Icing on the cake instead of the richness underneath.

The problem is that, for so long, we’ve been selling the icing as the thing to aim for.

We’ve marketed the icing as the big prize and neglected the crafting of what is underneath, of what is foundational.

The bits that aren’t seen.

The bits that really make a difference because without their preparation and their solid grounding, the icing would have nothing on which to rest.

John the Baptist was, like it or not, awkward message and all, a vital part of the ministry of Jesus, Son of God.

John’s unpopular message of repentance was needed to herald what was to follow.

And, in this season of preparation, as we seek to welcome Jesus again into our world, we would do well to hear again that message.


Turn around.

God’s kingdom is near.

Let’s stop papering over the cracks, covering up the flaws with icing.

Let’s look, with honesty at what lies beneath the image we imagine that we present to the world.

No matter how we package things, no matter how we ignore the gaping holes, we cannot keep on running from the call to change.

The season of Advent is not a restful, cosy, glowing time for us in the church.

It’s a time to look with honesty beneath the surface of our preparation, to discern what needs changed, what needs turned around.

The paths that need straightened before the kingdom of God can come, before the Son of God can truly be born in this place.

It’s a time to accept the challenge of a call to play second fiddle, second fiddle to a God who’s full of surprises.

To acknowledge that there is much in us that needs to be levelled and smoothed out to enable us to be up to the challenge.

Jesus advent 2000 years ago heralded a whole new era.

As does his coming into the world today.

So it’s not just a case of dusting off last year’s decorations, or re-arranging last year’s cards.

It’s time to find a whole new way of doing and being.

It’s not something we can ever be familiar with or feel comfortable with.

There is too much at stake.

Mediocrity will not suffice.

Here is something that Deitrich Bonhoeffer said in an Advent sermon he preached over 80 years ago about the offence of God’s coming to earth in a child.

"It is very remarkable that we face the thought that God is coming, so calmly, whereas previously peoples trembled at the day of God . . . . We have become so accustomed to the idea of divine love and of God's coming at Christmas that we no longer feel the shiver of fear that God's coming should arouse in us. We are indifferent to the message, taking only the pleasant and agreeable out of it and forgetting the serious aspect, that the God of the world draws near to the people of our little earth and lays claim to us. The coming of God is truly not only glad tidings, but first of all frightening news for every one who has a conscience.
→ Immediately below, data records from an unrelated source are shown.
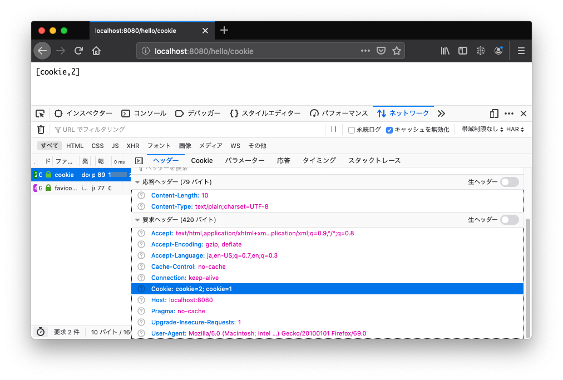Clear all network requests with trash icon
Image resolution: width=563 pixels, height=380 pixels.
click(x=39, y=129)
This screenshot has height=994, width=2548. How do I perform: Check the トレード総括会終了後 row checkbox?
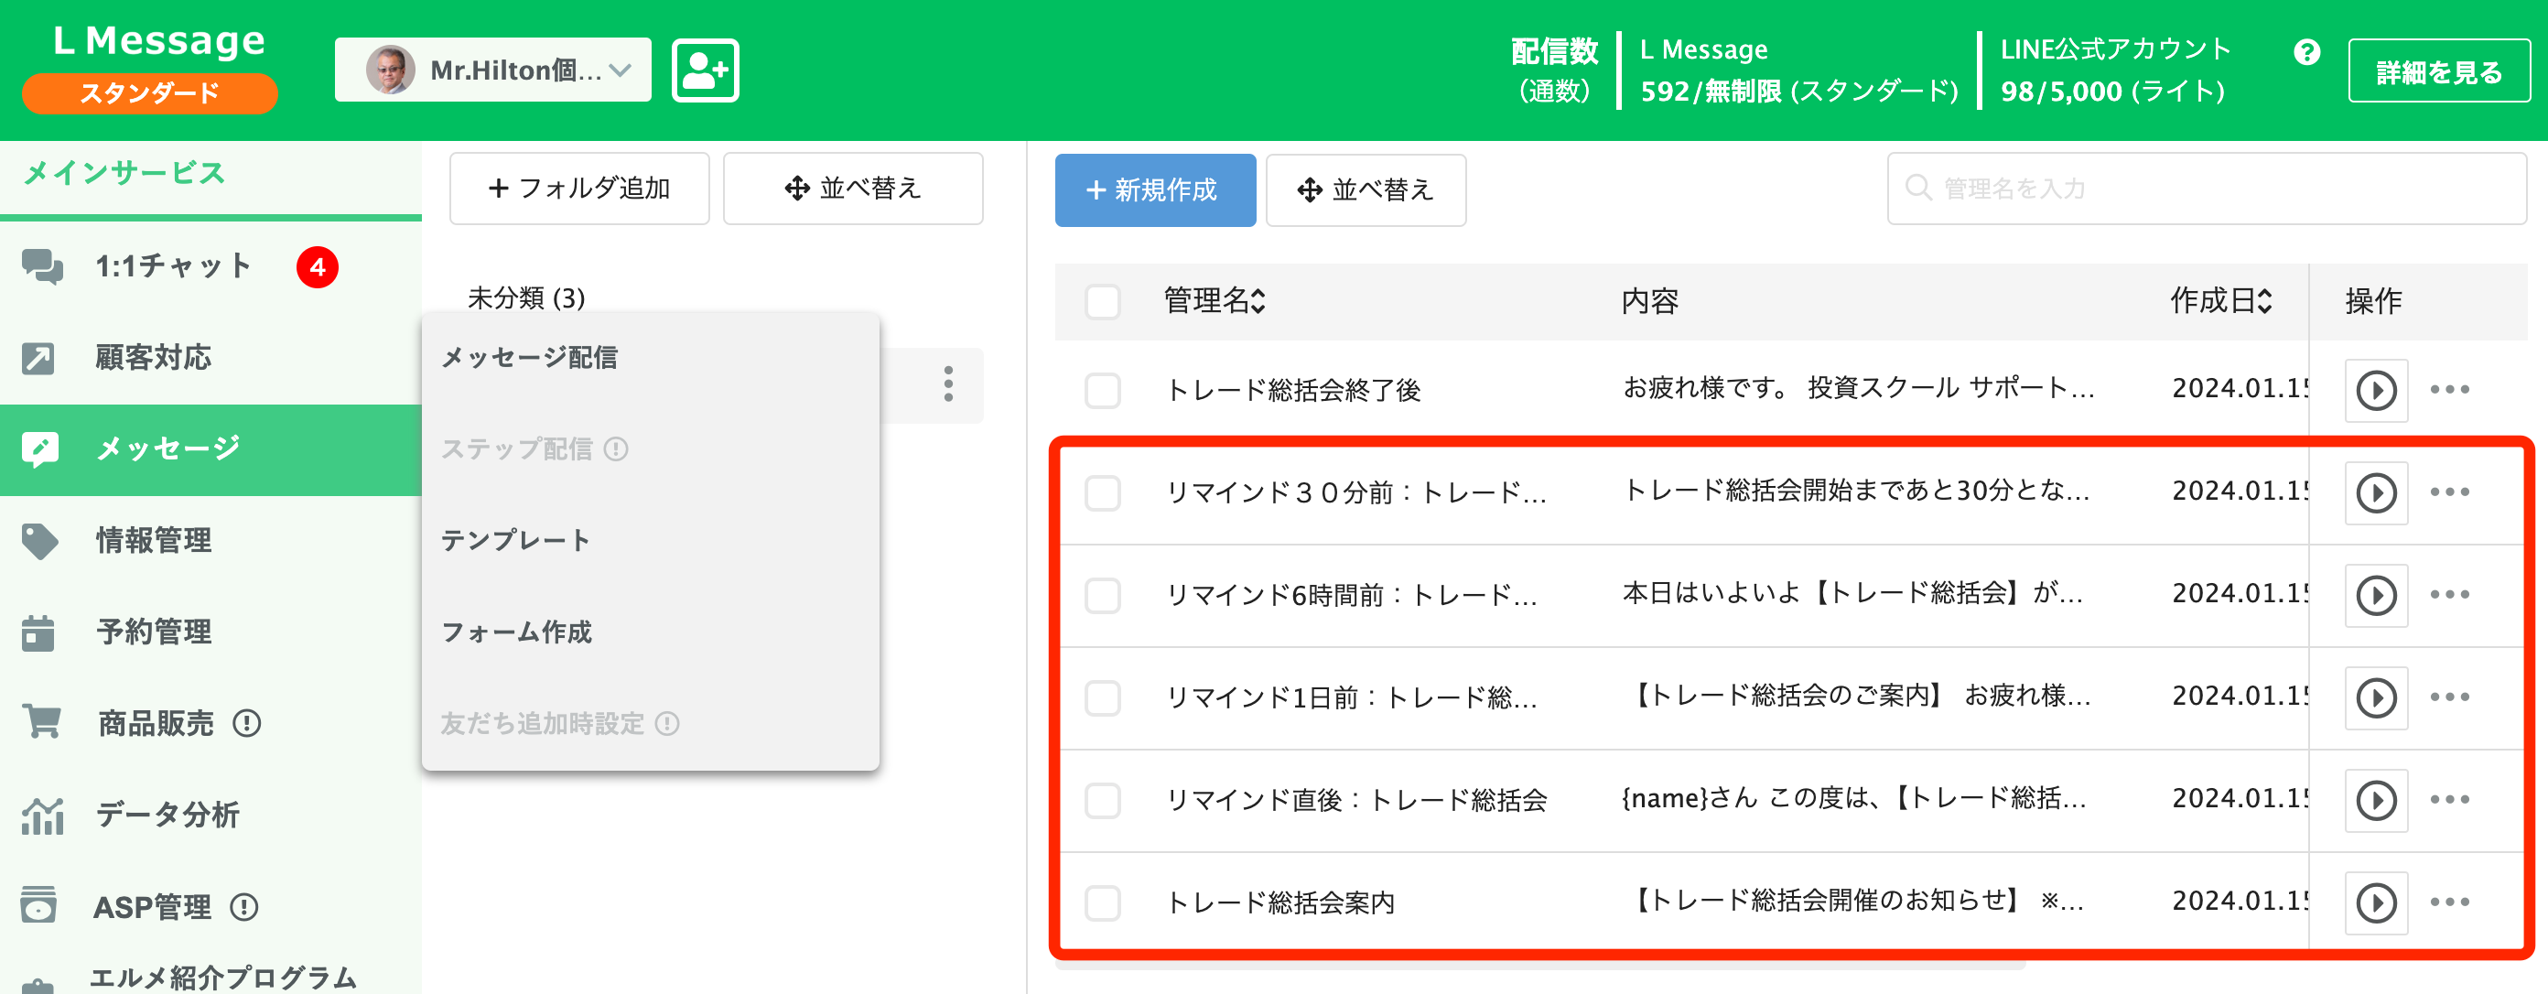(1102, 390)
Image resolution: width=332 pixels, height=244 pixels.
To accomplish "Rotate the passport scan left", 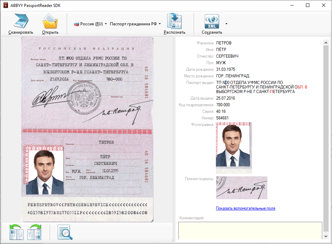I will 16,232.
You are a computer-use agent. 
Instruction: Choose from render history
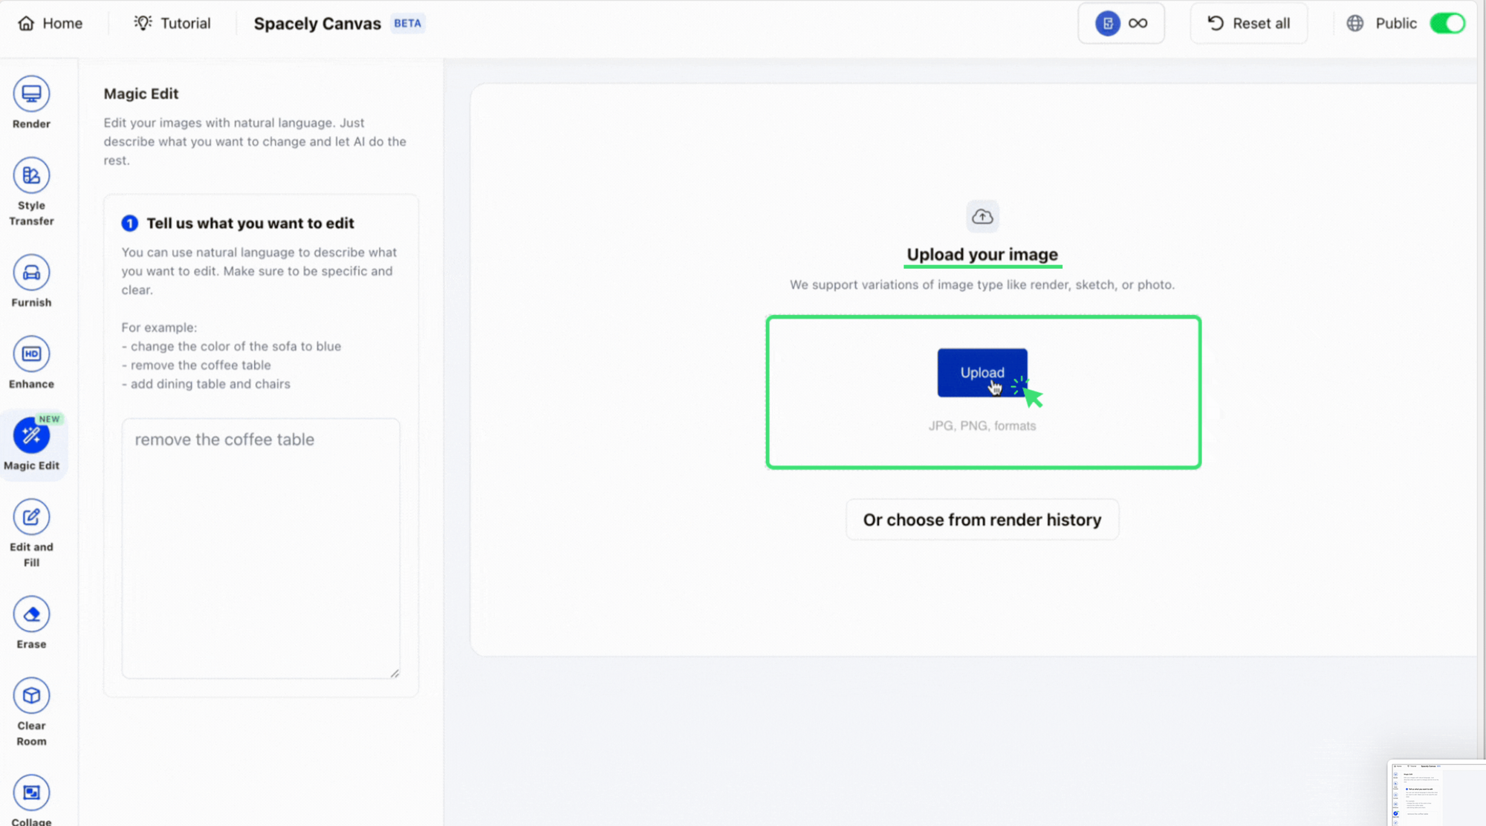coord(982,520)
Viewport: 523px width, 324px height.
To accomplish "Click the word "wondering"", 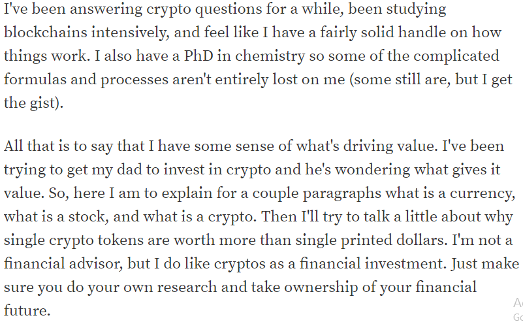I will click(373, 170).
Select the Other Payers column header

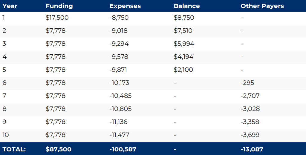click(262, 6)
Only when we have felt the terror of the matter, can we recognize the incomparable kindness. God comes into the very midst of evil and of death, and judges the evil in us and in the world. And by judging us, God cleanses and sanctifies us, comes to us with grace and love."

Pleasant and agreeable.

Is that how we see God’s coming?

Or does it strike terror into us and not jut because of what we shall spend or how frantic we will be.

But terror, because God, who knows our hearts, comes in love, to turn us around and make us different.

May our preparation this Advent involve terror and repentance in response to that incredible love and grace of God.